◆ **Passage shown**
Deel’s compliance innovation.
Deel is constantly seeking new ways to fortify its business and compliance while supporting the same for its clients and workers, and to that end, leans into compliance with global employment laws at the local level. In 2022, Deel launched the Deel Lab, a consortium of universities brought together to study worker classification globally and led by Deel’s Chief of Policy, Cornell Law Professor, and AI in law expert Samuel Dahan. (See the recent HR & Payroll 2.0 episode, where I interviewed Samuel about the work at the Deel Lab).
The industry-first consortium’s work includes leveraging AI to study case law at the country and local levels to understand misclassification litigation cases and derive a confidence index for how judges rule on worker classification. Deel began its research in the U.S. and Canada and will gradually work through over 100 countries where it operates and employs workers. This research is helping pave a compliant path for an entire industry that lacks any 3rd party entity to support its interests.
Workers and businesses can” test drive” the Deel Misclassification research tool here: https://lab.deel.com/misclassification-assessment. Deel also publishes a semi-annual State of Global Hiring Report to share the findings of its work.

◆ **Record extracts**
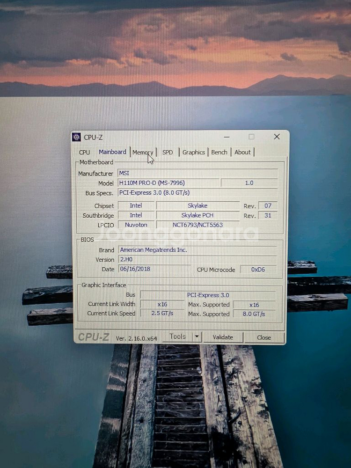
Task: Expand the Tools dropdown arrow
Action: coord(197,336)
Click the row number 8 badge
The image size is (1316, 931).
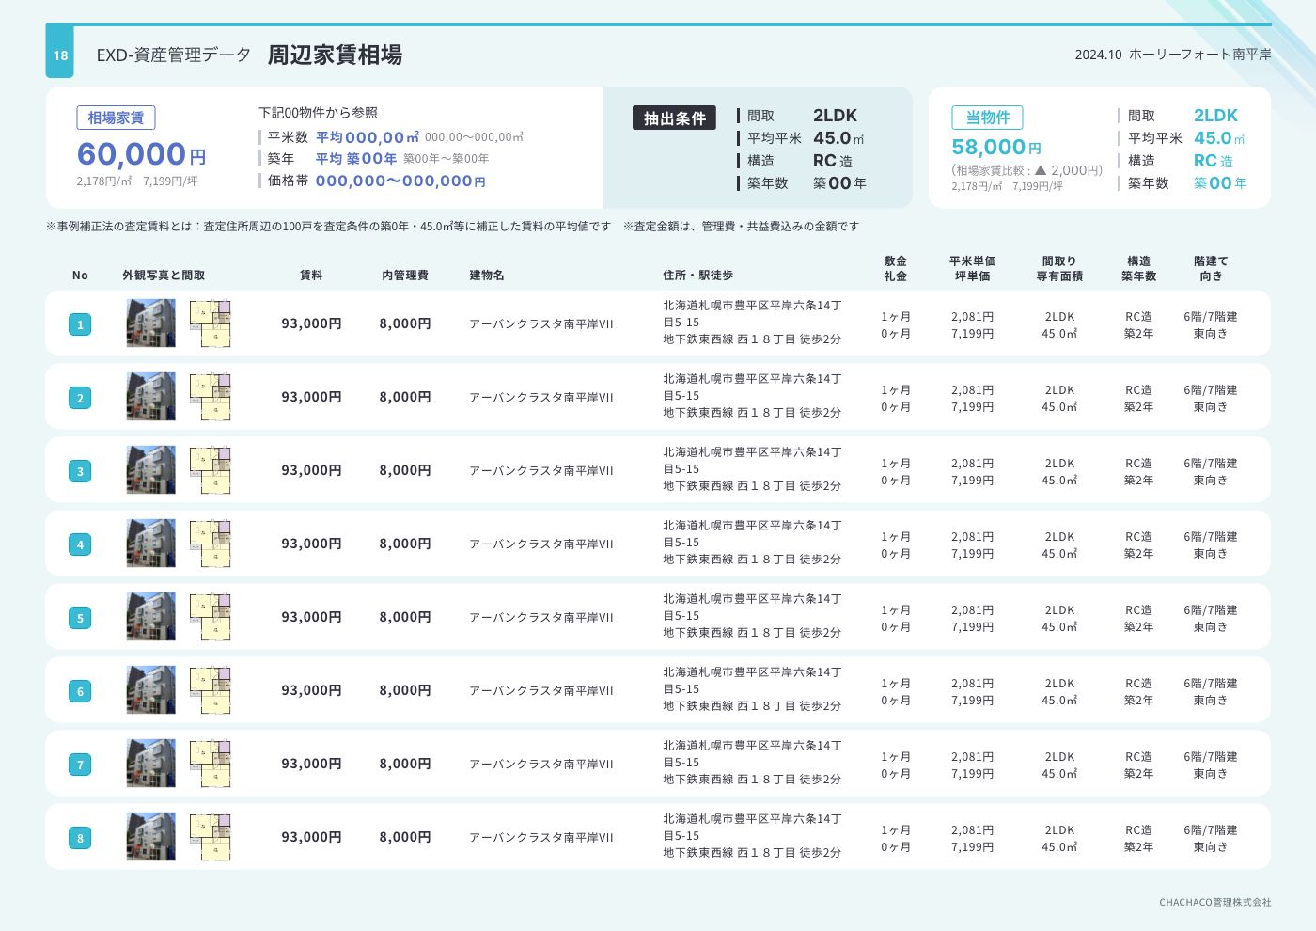80,838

◆ **Exercise set**
a – Please rewrite the Deel passage starting with "Deel is constantly" and going on through "the Deel Lab).", replacing "Deel Lab" with "Deel Research Lab".
b – List every title or role the Deel passage gives Samuel Dahan.
The rows come from a different source.

◆ **Response list**
a –
Deel is constantly seeking new ways to fortify its business and compliance while supporting the same for its clients and workers, and to that end, leans into compliance with global employment laws at the local level. In 2022, Deel launched the Deel Research Lab, a consortium of universities brought together to study worker classification globally and led by Deel’s Chief of Policy, Cornell Law Professor, and AI in law expert Samuel Dahan. (See the recent HR & Payroll 2.0 episode, where I interviewed Samuel about the work at the Deel Research Lab).

b –
Deel's Chief of Policy
Cornell Law Professor
AI in law expert